Add "noeffect" call property to functions read_u.*_atomic and
get_cycles.

Signed-off-by: Simone Ballarin <simone.ballarin@bugseng.com>
---
 .../eclair_analysis/ECLAIR/call_properties.ecl      | 10 ++++++++++
 automation/eclair_analysis/ECLAIR/deviations.ecl    | 13 +++++++++++++
 docs/misra/deviations.rst                           | 11 +++++++++++
 3 files changed, 34 insertions(+)

diff --git a/automation/eclair_analysis/ECLAIR/call_properties.ecl b/automation/eclair_analysis/ECLAIR/call_properties.ecl
index 3f7794bf8b..f410a6aa58 100644
--- a/automation/eclair_analysis/ECLAIR/call_properties.ecl
+++ b/automation/eclair_analysis/ECLAIR/call_properties.ecl
@@ -104,3 +104,13 @@ Furthermore, their uses do initialize the involved variables as needed by futher
 -call_properties+={"macro(^(__)?(raw_)?copy_from_(paddr|guest|compat)(_offset)?$)", {"pointee_write(1=always)", "pointee_read(1=never)", "taken()"}}
 -call_properties+={"macro(^(__)?copy_to_(guest|compat)(_offset)?$)", {"pointee_write(2=always)", "pointee_read(2=never)", "taken()"}}
 -doc_end
+
+-doc_begin="Functions generated by build_atomic_read cannot be considered pure
+since the input pointer is volatile."
+-call_properties+={"^read_u(8|16|32|64|int)_atomic.*$", {"noeffect"}}
+-doc_end
+
+-doc_begin="get_cycles does not perform visible side-effects "

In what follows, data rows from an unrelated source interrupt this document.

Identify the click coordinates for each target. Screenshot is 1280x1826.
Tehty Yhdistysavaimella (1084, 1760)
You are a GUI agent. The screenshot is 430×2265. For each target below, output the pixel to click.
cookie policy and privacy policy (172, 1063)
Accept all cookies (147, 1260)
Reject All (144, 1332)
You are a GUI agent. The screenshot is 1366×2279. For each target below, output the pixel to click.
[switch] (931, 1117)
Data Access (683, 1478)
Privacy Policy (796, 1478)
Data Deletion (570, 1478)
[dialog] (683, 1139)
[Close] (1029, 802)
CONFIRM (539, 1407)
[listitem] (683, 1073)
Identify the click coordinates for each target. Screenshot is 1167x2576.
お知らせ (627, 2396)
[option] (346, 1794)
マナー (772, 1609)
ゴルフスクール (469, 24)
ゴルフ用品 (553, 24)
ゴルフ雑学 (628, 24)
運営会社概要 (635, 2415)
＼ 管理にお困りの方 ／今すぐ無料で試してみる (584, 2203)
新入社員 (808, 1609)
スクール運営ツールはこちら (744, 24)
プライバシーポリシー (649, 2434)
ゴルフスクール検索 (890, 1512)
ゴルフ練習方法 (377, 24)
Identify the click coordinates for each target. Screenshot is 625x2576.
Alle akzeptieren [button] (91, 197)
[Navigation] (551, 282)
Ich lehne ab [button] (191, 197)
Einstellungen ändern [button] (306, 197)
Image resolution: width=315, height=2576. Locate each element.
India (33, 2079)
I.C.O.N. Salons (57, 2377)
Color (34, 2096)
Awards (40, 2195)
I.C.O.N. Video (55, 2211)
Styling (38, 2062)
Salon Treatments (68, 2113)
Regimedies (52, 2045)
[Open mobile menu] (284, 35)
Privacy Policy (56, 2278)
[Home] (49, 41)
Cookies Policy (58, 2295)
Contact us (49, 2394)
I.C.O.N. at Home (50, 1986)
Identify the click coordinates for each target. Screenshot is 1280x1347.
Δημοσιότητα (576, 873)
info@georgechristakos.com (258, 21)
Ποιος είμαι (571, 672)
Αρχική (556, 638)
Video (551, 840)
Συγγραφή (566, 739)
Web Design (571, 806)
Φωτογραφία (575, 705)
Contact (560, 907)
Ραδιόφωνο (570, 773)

+-call_property+={"name(get_cycles)", {"noeffect"}}
+-doc_end
+
diff --git a/automation/eclair_analysis/ECLAIR/deviations.ecl b/automation/eclair_analysis/ECLAIR/deviations.ecl
index fa56e5c00a..b80ccea7bc 100644
--- a/automation/eclair_analysis/ECLAIR/deviations.ecl
+++ b/automation/eclair_analysis/ECLAIR/deviations.ecl
@@ -233,6 +233,19 @@ this."
 -config=MC3R1.R10.1,etypes+={safe,
   "stmt(operator(and||or||xor||not||and_assign||or_assign||xor_assign))",
   "any()"}
+#
+# Series 13.
+#
+
+-doc_begin="Function __bad_atomic_size is intended to generate a linkage error
+if invoked. Calling it in intentionally unreachable switch cases is safe even
+in a initializer list."
+-config=MC3R1.R13.1,reports+={safe, "first_area(^.*__bad_atomic_size.*$)"}
+-doc_end
+
+-doc_begin="Function vcpu_runnable contains pragmas and other side-effects for
+debugging purposes, their invocation is safe even in a initializer list."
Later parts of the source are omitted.